Task.
In the forum thread about photographing watches, what does the second crown on the Longines Legend Diver operate?

# Taking Your Time Vs. Not Taking Your Time...



## Draygo (Mar 18, 2010)

I sometimes take ages - OK, let's be honest, all afternoon - taking a picture of one of my watches. So it's kind of annoying when a quick shot turns out better. I was wearing my LLD for the first time in what seems like ages, and while wondering why I ever leave it in the box, I was overtaken by an urge to take a quick photo of it. OK, so it ain't perfect, but I'm pleased with the way it came out. But it does make me wonder why I ever bother taking my time... :angry:


----------



## cookdamo (Jan 26, 2012)

That is a cracking photo.

What's the watch & where can I get one?


----------



## tixntox (Jul 17, 2009)

Mmmmmmmmmmmmmmm! There's drool all over my keyboard! :yes:  :thumbup:

Mike


----------



## gaz64 (May 5, 2009)

I think it shows what can be done, I wish I had the skills tbh.

I prefer to see pictures like this rather than digitally manipulated images through photoshop. I appreciate the skill required in playing with photoshop and doing it well but I like to see the actual watch. Great picture.


----------



## Markybirch (Apr 24, 2009)

Cracking picture and watch :thumbup:


----------



## Draygo (Mar 18, 2010)

Cheers Mike, Gaz, Mark....

Cookdamo - it's a Longines Legend Diver, referred to as an LLD by many. It's a modern and current reissue of their own classic diver from the 60s. The distinctive style thing is the 'compressor' case with its twin crowns. The case style was all the rage then. (I think the clever thing was that the back sealed tighter, the more pressure it was put under. The second crown is for the internal bezel.)


----------



## Phillionaire (Jan 23, 2010)

Great photo :thumbsup: Which leads me onto my new topic...


----------



## Draygo (Mar 18, 2010)

Cheers Phil... and answered on your other thread


----------

Provided material.
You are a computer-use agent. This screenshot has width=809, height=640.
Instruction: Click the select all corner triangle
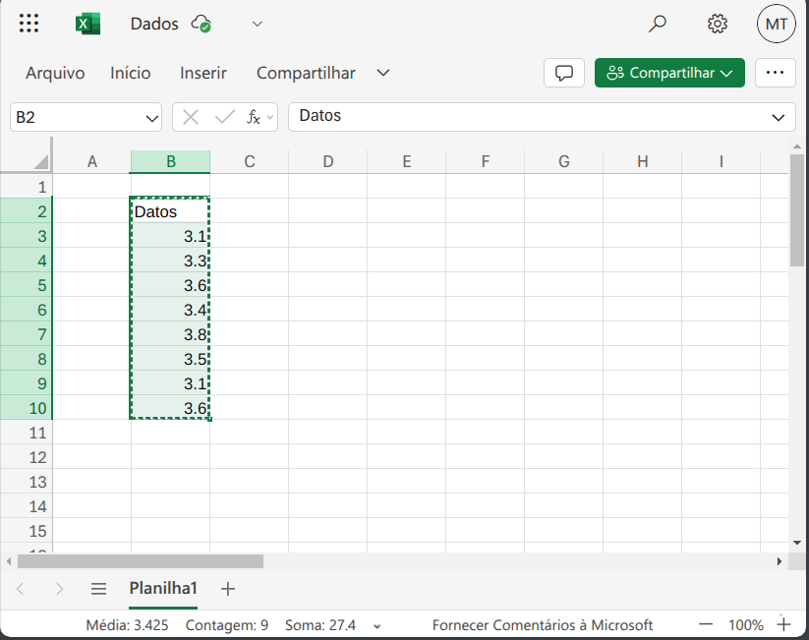[41, 162]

In response.
The internal bezel.